-- CHALLENGE --
Please rewrite the data from the line with "Click the table" up to and including the line with "point(557,499)", requests included. Rescale each coordinate in the answers by multiplying it by 1.35 and rounding to a whole number, with halves rounded up.

Interface element records
# # #

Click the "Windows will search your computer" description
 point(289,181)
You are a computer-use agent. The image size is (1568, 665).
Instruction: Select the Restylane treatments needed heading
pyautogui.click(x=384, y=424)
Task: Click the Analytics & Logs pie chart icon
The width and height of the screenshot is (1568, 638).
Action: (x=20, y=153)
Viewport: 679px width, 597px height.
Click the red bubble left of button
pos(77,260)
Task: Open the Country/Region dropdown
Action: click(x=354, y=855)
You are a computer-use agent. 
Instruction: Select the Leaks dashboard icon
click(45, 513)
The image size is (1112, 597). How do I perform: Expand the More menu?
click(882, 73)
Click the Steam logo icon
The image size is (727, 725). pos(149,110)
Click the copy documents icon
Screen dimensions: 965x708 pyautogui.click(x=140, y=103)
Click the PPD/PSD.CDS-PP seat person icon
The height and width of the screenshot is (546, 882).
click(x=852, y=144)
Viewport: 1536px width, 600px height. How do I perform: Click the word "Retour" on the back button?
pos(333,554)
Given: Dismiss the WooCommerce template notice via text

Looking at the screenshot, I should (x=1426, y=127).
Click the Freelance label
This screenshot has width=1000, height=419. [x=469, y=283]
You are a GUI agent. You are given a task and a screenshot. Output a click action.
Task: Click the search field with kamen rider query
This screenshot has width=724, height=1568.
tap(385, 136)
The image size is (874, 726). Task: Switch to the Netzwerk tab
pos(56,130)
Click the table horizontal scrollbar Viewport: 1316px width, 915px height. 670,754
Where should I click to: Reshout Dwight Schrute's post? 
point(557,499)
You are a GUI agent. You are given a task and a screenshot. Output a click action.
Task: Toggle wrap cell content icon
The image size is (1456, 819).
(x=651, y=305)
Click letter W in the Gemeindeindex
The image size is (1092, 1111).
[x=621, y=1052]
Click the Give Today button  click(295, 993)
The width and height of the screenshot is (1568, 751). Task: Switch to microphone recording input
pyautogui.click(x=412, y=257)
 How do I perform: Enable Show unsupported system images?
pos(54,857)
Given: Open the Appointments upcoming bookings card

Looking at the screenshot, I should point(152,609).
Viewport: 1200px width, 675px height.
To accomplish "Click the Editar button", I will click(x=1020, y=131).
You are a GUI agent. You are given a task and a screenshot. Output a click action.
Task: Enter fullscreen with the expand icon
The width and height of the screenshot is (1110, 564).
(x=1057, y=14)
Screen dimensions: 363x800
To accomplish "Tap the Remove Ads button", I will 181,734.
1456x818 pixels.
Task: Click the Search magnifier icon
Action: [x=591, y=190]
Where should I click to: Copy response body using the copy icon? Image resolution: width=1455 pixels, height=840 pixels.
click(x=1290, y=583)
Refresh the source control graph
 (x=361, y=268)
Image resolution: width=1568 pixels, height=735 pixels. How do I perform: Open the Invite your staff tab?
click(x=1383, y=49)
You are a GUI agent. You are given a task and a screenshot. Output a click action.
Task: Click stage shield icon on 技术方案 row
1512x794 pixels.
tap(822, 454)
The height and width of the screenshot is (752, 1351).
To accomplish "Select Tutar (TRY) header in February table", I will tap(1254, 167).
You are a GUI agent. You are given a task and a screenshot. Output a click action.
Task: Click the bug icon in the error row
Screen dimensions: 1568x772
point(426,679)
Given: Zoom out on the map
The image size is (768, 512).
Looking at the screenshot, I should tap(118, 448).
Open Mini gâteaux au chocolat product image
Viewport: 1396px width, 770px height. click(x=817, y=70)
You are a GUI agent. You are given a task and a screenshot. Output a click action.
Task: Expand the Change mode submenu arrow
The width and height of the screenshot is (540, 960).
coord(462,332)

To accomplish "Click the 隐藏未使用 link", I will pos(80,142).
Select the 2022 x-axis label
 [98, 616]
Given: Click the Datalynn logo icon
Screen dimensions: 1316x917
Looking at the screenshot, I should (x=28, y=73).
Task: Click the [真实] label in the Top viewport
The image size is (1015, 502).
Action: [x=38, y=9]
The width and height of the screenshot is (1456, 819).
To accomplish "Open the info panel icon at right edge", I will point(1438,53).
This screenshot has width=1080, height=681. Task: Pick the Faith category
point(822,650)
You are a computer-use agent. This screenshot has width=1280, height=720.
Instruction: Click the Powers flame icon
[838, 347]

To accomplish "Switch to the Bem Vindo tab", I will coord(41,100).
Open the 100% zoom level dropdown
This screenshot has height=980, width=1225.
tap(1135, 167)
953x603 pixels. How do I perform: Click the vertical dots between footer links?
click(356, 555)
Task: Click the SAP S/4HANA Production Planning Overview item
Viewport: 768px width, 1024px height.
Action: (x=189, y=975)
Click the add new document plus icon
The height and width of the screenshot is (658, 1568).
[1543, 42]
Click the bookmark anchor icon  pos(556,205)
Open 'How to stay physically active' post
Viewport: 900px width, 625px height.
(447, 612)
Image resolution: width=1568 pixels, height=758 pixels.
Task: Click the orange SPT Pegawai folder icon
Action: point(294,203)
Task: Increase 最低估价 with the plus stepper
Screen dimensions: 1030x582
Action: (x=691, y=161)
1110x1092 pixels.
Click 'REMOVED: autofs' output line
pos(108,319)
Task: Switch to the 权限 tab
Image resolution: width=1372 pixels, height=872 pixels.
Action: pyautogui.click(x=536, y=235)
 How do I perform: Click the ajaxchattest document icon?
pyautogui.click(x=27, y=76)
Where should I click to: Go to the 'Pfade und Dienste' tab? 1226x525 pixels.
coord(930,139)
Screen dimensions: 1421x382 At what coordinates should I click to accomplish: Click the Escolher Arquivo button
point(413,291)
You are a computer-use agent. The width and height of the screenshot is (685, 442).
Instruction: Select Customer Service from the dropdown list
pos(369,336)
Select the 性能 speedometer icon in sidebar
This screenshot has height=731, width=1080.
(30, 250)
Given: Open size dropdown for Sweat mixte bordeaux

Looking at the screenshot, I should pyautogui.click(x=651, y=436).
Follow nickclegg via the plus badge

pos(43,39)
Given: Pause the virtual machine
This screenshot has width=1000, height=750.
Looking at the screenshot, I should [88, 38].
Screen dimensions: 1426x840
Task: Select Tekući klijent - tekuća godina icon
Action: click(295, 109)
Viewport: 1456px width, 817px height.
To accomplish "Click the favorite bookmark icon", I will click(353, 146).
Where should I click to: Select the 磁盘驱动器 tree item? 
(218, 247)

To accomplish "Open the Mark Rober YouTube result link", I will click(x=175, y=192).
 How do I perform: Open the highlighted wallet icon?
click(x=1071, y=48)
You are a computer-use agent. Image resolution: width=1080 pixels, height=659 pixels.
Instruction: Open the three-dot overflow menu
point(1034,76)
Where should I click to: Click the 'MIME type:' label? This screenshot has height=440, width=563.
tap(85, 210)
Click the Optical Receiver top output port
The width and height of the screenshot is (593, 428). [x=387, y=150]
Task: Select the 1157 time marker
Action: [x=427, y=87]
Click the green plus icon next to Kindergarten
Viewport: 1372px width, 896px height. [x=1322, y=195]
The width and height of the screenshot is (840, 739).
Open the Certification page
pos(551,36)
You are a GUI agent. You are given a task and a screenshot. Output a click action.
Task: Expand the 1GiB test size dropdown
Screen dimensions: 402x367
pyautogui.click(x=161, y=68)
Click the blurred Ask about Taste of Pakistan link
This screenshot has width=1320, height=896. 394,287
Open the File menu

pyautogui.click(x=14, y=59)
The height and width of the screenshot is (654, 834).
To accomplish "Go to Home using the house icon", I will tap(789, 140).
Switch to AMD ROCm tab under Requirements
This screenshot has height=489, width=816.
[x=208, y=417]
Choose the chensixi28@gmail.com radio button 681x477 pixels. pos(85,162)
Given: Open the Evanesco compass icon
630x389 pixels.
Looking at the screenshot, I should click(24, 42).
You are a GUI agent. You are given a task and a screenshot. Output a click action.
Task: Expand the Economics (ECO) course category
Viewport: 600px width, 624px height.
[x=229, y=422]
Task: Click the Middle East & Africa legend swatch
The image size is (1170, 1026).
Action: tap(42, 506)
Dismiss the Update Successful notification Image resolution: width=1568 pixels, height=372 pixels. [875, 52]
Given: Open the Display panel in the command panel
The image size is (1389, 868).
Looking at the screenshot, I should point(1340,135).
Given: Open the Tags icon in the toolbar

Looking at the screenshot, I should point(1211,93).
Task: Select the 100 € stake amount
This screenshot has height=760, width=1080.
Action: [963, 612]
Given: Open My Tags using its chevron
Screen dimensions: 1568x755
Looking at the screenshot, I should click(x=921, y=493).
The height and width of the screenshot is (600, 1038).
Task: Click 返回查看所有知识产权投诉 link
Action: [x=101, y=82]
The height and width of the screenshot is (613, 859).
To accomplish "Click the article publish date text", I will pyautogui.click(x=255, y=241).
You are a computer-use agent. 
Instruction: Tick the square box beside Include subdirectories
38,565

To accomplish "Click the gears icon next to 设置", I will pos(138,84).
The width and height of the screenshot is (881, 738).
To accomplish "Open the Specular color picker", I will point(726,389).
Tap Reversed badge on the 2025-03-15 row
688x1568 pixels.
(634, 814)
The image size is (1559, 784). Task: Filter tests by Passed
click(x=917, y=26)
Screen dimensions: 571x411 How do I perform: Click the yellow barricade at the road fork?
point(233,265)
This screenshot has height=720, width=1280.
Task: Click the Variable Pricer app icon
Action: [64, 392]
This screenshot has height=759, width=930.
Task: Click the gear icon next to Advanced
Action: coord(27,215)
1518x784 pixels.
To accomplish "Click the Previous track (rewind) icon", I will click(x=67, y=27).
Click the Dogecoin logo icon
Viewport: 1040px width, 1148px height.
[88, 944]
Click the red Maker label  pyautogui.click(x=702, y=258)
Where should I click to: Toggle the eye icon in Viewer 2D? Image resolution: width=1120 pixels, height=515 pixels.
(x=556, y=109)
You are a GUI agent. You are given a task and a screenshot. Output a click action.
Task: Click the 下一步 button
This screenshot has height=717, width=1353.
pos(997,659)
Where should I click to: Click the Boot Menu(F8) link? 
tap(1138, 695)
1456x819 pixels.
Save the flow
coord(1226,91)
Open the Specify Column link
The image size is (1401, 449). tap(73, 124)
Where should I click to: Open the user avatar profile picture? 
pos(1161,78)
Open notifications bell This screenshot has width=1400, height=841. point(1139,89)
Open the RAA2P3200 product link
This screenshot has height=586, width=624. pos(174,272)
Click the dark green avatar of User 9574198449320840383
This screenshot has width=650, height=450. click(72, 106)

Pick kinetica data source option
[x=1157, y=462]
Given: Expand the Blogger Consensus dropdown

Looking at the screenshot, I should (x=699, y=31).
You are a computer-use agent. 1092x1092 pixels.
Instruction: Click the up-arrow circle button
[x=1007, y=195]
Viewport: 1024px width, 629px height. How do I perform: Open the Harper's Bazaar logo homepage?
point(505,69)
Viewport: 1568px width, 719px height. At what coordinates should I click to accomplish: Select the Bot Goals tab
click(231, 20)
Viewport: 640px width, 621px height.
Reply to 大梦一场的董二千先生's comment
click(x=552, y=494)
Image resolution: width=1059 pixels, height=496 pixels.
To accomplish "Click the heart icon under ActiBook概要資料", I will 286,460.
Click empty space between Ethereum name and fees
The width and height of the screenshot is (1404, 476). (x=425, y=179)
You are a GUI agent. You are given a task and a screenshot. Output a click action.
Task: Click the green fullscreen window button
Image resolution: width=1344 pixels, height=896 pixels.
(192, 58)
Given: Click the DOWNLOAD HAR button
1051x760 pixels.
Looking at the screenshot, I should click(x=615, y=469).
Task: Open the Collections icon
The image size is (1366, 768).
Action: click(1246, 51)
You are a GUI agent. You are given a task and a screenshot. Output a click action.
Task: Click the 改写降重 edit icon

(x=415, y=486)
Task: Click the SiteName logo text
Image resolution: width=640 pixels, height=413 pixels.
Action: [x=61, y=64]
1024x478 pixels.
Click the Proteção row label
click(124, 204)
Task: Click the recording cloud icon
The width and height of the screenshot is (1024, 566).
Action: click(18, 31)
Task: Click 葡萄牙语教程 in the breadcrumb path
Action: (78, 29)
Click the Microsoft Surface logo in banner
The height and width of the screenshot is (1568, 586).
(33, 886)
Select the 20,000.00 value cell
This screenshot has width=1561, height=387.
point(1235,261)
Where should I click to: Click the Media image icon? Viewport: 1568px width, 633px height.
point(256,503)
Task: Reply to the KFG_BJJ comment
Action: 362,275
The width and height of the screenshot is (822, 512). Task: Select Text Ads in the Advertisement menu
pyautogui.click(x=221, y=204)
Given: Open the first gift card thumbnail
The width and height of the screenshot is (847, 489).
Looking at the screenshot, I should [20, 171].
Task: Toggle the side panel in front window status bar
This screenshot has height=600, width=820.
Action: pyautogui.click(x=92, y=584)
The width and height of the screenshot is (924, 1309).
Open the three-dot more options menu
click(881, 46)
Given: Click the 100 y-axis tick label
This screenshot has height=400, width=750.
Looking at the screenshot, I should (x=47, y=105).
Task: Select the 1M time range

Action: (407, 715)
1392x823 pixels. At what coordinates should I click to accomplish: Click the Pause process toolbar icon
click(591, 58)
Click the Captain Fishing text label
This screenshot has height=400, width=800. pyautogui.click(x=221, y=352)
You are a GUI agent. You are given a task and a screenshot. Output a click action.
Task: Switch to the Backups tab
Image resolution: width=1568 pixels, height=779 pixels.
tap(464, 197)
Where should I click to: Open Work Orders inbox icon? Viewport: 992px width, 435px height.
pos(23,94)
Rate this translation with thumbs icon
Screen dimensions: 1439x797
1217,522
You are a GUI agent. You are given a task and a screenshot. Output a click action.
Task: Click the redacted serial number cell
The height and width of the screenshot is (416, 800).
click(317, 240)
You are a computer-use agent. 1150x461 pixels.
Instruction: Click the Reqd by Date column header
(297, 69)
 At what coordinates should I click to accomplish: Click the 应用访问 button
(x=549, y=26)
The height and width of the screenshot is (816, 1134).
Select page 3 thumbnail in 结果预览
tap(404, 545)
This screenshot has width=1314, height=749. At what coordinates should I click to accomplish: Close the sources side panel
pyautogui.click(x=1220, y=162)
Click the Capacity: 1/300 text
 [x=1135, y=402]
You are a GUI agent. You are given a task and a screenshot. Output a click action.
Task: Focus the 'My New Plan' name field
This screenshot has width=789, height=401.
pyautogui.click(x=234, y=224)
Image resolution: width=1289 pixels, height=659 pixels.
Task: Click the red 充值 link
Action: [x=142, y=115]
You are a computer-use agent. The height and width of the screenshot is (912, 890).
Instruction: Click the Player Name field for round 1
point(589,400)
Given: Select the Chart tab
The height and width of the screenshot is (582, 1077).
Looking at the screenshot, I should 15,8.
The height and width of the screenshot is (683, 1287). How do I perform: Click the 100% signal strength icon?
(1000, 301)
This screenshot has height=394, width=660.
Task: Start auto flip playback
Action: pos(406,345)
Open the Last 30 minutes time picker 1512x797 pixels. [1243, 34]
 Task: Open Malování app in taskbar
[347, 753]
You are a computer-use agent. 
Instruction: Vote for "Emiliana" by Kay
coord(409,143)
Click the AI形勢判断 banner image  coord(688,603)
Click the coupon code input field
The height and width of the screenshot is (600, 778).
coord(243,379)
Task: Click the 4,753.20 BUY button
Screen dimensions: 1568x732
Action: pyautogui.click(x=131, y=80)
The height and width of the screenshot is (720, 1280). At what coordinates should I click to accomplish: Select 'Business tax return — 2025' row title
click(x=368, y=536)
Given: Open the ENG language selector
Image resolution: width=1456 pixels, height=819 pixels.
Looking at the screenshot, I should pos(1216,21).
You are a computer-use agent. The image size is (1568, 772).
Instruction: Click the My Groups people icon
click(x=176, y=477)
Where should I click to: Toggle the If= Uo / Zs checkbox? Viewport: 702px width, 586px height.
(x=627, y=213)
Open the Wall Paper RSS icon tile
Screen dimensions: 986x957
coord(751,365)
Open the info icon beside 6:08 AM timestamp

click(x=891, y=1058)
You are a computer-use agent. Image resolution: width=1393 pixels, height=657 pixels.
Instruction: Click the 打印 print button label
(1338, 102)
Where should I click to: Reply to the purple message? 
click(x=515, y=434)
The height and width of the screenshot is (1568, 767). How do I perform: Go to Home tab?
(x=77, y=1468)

# # #

-- IN RESPONSE --
Click the table horizontal scrollbar Viewport: 1316px width, 915px height. 905,1018
Where should I click to: Reshout Dwight Schrute's post? 
point(752,674)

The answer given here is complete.